_What is expected_
Show every line in the listing below that contains the word "accomplish", copying each line in full. Only exact matches in the same upper and lower case count.

==========

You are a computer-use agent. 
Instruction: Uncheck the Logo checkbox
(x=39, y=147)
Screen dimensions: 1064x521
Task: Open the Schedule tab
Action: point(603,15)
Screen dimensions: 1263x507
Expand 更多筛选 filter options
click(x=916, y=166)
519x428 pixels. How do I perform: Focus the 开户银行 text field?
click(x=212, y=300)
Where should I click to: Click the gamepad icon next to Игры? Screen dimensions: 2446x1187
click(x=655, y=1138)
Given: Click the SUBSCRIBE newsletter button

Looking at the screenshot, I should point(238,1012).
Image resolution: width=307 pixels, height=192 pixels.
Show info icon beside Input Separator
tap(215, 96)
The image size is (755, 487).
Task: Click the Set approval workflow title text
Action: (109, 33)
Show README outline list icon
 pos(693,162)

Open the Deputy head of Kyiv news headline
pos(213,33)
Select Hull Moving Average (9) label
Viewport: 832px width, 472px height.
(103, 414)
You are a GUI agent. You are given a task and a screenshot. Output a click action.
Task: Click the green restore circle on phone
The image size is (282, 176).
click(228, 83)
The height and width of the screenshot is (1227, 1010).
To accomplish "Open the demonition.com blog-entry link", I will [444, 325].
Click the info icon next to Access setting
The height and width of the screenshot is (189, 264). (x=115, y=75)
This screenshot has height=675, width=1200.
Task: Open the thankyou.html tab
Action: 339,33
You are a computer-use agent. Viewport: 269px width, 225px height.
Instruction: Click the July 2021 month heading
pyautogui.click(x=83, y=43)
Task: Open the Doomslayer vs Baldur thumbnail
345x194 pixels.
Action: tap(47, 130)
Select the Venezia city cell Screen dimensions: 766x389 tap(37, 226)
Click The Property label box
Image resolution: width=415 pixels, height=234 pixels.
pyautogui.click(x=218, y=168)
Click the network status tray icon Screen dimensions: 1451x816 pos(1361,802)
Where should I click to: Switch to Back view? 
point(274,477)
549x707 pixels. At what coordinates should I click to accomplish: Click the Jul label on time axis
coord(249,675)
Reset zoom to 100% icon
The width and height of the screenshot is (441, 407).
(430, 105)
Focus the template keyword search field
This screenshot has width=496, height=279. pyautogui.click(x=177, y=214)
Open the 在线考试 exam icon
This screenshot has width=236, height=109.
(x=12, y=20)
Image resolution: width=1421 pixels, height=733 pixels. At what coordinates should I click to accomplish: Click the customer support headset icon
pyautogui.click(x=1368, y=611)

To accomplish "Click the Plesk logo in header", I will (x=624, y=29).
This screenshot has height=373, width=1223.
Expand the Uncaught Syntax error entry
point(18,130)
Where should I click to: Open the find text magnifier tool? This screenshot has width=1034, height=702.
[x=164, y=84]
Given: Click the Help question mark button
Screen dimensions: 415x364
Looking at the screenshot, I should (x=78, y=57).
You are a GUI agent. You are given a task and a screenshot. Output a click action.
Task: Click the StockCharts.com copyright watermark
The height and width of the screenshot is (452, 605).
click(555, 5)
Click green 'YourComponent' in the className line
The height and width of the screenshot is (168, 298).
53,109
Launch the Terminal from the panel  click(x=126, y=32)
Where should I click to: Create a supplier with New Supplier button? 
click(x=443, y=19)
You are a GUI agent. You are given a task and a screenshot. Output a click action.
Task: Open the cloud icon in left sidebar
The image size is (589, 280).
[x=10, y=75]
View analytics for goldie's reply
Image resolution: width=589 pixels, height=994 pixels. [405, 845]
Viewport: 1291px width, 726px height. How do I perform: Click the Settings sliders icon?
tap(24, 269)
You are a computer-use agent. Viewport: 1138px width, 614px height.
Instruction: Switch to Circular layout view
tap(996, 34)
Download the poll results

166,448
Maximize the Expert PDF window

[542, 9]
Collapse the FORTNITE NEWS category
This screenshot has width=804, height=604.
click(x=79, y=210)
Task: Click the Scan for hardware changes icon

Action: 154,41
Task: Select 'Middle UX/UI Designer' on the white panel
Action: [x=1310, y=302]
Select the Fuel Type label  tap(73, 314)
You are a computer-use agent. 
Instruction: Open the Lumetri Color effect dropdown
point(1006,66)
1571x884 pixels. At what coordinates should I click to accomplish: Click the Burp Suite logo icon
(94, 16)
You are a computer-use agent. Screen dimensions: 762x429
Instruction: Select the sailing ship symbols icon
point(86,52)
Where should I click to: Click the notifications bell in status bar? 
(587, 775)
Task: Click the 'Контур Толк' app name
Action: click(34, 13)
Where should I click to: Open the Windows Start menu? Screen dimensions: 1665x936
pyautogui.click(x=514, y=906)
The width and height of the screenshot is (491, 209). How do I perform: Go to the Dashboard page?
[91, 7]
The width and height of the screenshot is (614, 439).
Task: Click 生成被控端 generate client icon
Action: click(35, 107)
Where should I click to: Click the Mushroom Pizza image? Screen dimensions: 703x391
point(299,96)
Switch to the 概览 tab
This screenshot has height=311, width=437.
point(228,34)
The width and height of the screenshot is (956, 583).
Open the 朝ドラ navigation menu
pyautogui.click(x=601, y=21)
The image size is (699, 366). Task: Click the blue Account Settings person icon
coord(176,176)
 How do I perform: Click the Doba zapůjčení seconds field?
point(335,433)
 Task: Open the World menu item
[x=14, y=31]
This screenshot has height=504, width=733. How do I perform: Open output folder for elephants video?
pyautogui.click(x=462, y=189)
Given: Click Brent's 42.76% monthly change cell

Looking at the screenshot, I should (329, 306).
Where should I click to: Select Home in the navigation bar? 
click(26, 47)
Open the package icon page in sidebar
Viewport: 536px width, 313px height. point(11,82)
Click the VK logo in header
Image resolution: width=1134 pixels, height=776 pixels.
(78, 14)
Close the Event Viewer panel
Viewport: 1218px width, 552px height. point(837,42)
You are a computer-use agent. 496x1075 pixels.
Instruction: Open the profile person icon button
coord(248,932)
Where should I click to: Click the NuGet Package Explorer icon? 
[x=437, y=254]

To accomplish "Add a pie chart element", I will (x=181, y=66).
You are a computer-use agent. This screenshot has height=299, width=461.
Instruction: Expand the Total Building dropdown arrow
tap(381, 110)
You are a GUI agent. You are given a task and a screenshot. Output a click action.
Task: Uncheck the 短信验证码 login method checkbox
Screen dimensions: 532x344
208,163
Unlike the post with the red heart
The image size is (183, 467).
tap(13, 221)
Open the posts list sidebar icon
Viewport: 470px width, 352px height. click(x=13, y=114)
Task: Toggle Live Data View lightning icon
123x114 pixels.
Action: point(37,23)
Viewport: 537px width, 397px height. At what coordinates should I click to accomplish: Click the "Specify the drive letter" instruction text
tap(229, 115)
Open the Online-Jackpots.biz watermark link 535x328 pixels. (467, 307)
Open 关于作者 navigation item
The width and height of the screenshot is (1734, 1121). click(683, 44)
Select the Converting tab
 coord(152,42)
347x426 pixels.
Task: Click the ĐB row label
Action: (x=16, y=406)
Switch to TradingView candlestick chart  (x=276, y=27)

==========

_Final result_
To accomplish "Open the demonition.com blog-entry link", I will [444, 325].
549x707 pixels. At what coordinates should I click to accomplish: Click the Jul label on time axis
Image resolution: width=1421 pixels, height=733 pixels. At what coordinates should I click to accomplish: Click the customer support headset icon
To accomplish "Click the Plesk logo in header", I will (x=624, y=29).
1571x884 pixels. At what coordinates should I click to accomplish: Click the Burp Suite logo icon
To accomplish "Add a pie chart element", I will (x=181, y=66).
Viewport: 537px width, 397px height. At what coordinates should I click to accomplish: Click the "Specify the drive letter" instruction text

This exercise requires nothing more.